Next to straight cider, cider royal was the most common cider-based beverage in early America.
Cider royal is a fortified drink, made by blending cider with a distilled spirit, like French brandy or apple brandy. To make it cider royal one also has to add what was called sweets (a boiled syrup of sugar, water, and egg whites) and letting it condition for several months to several years.
Last fall I fermented a batch of cyder intended for royalling and fortifying. Once the cyder was finished in the spring I made a batch of sweets according to one of William Salmon’s 1710 receipts.
I boiled white sugar, eggs whites, and water into a syrup. It was basically a meringue. I had to keep skimming it.
It took a couple of hours before it cleared up.
After the sweets had cleared and cooled I added French brandy (I used French brandy for the simple reason that it was on sale) and then blended the the fortified sweets with the cyder. I let them condition for five months before bottling.
As part of the experiment, I also made a one-gallon batch of fortified cyder, just adding a quantity of French brandy to straight cyder.
To figure out the final alcohol content for both the cider royal and the fortified I used a Pearson’s Square. Based on the proportions they both went from being a straight cyder at 7% ABV to fortified cyders at 10%.
Last week I bottled everything and sampled both.
L: Fortified – R: Royal
As you can see the fortified cyder is clearer.
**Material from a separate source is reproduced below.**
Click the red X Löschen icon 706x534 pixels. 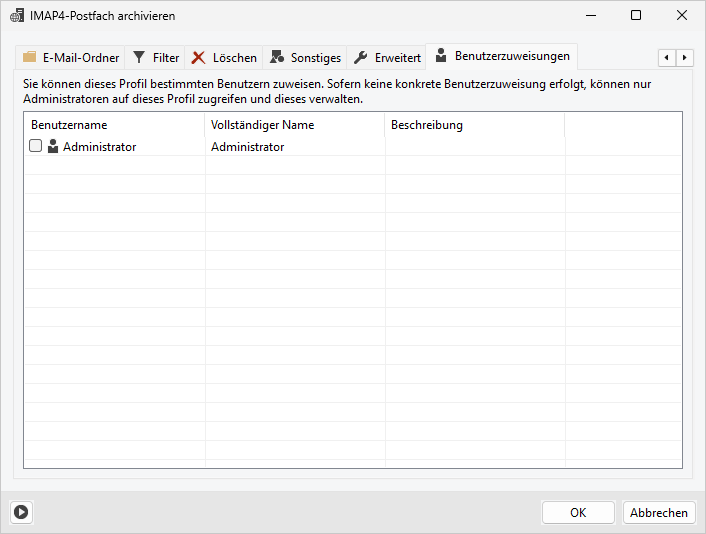pyautogui.click(x=199, y=58)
It also has a noticeable alcohol burn on the tongue.
The cyder royal is cloudy, sweeter, and smoother. In some ways the cider royal is definitely closer in profile to modern industrial ciders (but without carbonation).
I wonder if one of the reasons cider royal was popular was because the sweets helped overcome any harsh sharpness or other extremes in the cider. Having a higher alcohol content probably didn’t hurt either.